Hello!
I am trying to run Maaslin2 with the code:
input_data = read.table(file = "4Masslin2_input.data_kos.taxonomy.archaea.mt.2group.tsv",
header = TRUE, sep = "\t")
rownames(input_data) <- input_data$Geneid_ord
input_data$Geneid_ord = NULL
metadata = read.table(file = "4Masslin2_metadata_kos.taxonomy.archaea.mt.2group.tsv",
header = TRUE, sep = "\t")
rownames(metadata) <- metadata$Geneid_ord
metadata$Geneid_ord = NULL
# Create the 'Ctrl' column
metadata$Ctrl <- ifelse(metadata$Diagnosis == "Ctrl", "Yes", "No")
# Create the 'PD' column
metadata$PD <- ifelse(metadata$Diagnosis == "PD", "Yes", "No")

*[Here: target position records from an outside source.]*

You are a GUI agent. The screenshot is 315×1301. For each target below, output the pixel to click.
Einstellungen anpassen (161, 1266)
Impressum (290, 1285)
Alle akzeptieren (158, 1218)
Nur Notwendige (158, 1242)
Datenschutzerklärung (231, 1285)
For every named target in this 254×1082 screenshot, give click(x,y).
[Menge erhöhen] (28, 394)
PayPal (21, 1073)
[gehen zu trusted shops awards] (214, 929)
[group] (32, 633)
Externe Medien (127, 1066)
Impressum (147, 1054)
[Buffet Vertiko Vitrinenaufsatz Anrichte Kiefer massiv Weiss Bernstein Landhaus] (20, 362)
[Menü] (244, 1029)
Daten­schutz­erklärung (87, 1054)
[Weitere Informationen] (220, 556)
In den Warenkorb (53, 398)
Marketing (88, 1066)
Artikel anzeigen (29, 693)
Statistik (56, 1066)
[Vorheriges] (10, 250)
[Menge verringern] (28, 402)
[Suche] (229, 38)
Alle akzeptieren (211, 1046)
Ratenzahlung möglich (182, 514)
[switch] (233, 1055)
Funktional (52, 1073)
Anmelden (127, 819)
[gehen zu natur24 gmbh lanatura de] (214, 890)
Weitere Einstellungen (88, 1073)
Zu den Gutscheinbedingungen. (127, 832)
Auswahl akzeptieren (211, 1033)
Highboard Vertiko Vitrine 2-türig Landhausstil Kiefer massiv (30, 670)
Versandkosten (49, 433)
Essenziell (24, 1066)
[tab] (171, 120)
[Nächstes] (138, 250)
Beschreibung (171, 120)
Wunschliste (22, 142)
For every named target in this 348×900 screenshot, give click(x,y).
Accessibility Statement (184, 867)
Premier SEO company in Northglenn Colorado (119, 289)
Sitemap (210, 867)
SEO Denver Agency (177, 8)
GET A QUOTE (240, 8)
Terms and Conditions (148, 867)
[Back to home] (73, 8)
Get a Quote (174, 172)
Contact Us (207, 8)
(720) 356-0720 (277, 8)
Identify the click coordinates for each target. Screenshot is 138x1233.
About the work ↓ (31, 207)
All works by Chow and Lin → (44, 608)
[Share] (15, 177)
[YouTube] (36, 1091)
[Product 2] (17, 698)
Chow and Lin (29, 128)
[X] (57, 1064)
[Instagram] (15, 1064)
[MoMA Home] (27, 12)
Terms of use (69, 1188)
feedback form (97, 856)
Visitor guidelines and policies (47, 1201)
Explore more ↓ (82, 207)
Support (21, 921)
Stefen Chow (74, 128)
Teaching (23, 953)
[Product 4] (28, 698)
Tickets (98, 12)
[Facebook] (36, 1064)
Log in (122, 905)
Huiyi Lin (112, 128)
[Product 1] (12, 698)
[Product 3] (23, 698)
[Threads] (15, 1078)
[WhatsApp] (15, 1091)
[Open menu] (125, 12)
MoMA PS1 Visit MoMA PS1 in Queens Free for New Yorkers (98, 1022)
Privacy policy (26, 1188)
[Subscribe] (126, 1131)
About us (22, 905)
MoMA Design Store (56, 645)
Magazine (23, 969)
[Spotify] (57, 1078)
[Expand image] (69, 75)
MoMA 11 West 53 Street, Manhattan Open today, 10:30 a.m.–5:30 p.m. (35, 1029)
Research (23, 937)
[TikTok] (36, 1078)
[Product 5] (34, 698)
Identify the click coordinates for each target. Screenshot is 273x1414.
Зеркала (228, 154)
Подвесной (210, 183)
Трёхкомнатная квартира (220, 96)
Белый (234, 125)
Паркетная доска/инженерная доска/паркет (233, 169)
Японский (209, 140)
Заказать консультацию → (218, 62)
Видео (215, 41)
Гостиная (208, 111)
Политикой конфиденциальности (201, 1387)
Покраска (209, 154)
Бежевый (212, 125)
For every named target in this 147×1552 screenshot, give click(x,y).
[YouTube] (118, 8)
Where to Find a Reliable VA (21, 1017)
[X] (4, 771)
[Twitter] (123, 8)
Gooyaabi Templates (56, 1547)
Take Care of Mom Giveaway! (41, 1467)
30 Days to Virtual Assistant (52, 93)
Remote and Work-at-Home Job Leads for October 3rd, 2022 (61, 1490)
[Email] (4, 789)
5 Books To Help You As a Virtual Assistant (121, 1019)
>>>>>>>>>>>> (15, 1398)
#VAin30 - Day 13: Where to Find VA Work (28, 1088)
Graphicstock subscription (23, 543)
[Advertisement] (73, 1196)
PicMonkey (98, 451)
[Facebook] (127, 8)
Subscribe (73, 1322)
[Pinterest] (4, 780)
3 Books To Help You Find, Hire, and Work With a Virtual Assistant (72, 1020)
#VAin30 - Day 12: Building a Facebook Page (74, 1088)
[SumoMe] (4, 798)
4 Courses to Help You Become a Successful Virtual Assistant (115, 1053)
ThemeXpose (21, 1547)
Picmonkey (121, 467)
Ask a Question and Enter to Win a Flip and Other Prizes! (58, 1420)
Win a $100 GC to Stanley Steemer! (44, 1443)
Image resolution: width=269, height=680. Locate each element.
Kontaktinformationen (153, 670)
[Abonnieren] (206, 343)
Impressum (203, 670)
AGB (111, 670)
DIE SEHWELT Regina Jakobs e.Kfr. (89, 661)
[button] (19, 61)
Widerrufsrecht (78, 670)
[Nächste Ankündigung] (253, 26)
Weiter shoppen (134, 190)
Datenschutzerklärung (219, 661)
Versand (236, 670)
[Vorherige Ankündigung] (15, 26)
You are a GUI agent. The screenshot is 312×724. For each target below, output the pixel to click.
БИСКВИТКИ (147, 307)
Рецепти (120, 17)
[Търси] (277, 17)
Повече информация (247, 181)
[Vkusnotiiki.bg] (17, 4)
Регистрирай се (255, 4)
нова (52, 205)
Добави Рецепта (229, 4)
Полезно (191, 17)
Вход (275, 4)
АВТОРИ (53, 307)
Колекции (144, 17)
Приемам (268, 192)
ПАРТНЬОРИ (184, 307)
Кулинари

# Create the 'iRBD' column
metadata$iRBD <- ifelse(metadata$Diagnosis == "iRBD", "Yes", "No")
reference <- unique(metadata$S)
reference <- c("Methanobrevibacter_A smithii","Methanobrevibacter_A smithii_A","Methanosphaera stadtmanae","Methanomethylophilus alvus","DTU008 sp001421185","Methanomassiliicoccus luminyensis","MX-02 sp006954405","Coprobacillus cateniformis","Methanobrevibacter_C arboriphilus_A","Methanosphaera cuniculi")
Maaslin2(input_data = input_data,
input_metadata = metadata,
fixed_effects = c("Ctrl", "PD", "iRBD", "S"),
reference = reference,
min_prevalence = 0,
output = "test",
transform = "LOG",
plot_heatmap = TRUE,
plot_scatter = TRUE,
heatmap_first_n = 50,
max_significance = 1)
Examples of my metadata and input data are below:
metadata
:
Diagnosis D P C O F G
K00053_1 Ctrl Archaea Methanobacteriota Methanobacteria Methanobacteriales Methanobacteriaceae Methanobrevibacter_A
K00053_2 Ctrl Archaea Methanobacteriota Methanobacteria Methanobacteriales Methanobacteriaceae Methanobrevibacter_A
K00053_3 Ctrl Archaea Methanobacteriota Methanobacteria Methanobacteriales Methanobacteriaceae Methanosphaera
K00053_4 Ctrl Archaea Thermoplasmatota Thermoplasmata Methanomassiliicoccales Methanomethylophilaceae Methanomethylophilus
K00053_5 PD Archaea Methanobacteriota Methanobacteria Methanobacteriales Methanobacteriaceae Methanobrevibacter_A
K00053_6 PD Archaea Methanobacteriota Methanobacteria Methanobacteriales Methanobacteriaceae Methanobrevibacter_A
S Ctrl PD iRBD
K00053_1 Methanobrevibacter_A smithii Yes No No
K00053_2 Methanobrevibacter_A smithii_A Yes No No
K00053_3 Methanosphaera stadtmanae Yes No No
K00053_4 Methanomethylophilus alvus Yes No No
K00053_5 Methanobrevibacter_A smithii No Yes No
K00053_6 Methanobrevibacter_A smithii_A No Yes No
input_data
:
tpm
K00053_1 166.502489
K00053_2 188.409788
K00053_3 69.970092
K00053_4 2.219452
K00053_5 642.522944
K00053_6 136.308126
As a result I receive an error:
2023-05-11 17:25:04 INFO::Writing function arguments to log file
2023-05-11 17:25:04 INFO::Verifying options selected are valid
2023-05-11 17:25:04 INFO::Determining format of input files
2023-05-11 17:25:04 INFO::Input format is data samples as rows and metadata samples as rows
2023-05-11 17:25:04 INFO::Formula for fixed effects: expr ~ Ctrl + PD + iRBD + S
Error in Maaslin2(input_data = input_data, input_metadata = metadata, :
Please provide the reference for the variable 'S' which includes more than 2 levels: Methanobrevibacter_A smithii, Methanobrevibacter_A smithii_A, Methanosphaera stadtmanae, Methanomethylophilus alvus, Methanomassiliicoccus_A intestinalis, UBA71 sp905187815, DTU008 sp001421185, Methanomassiliicoccus luminyensis, MX-02 sp006954405, Coprobacillus cateniformis, Methanobrevibacter_C arboriphilus_A, Methanosphaera cuniculi, Methanobrevibacter ruminantium_A.
Could you please suggest a solution to the error and probably the source of it?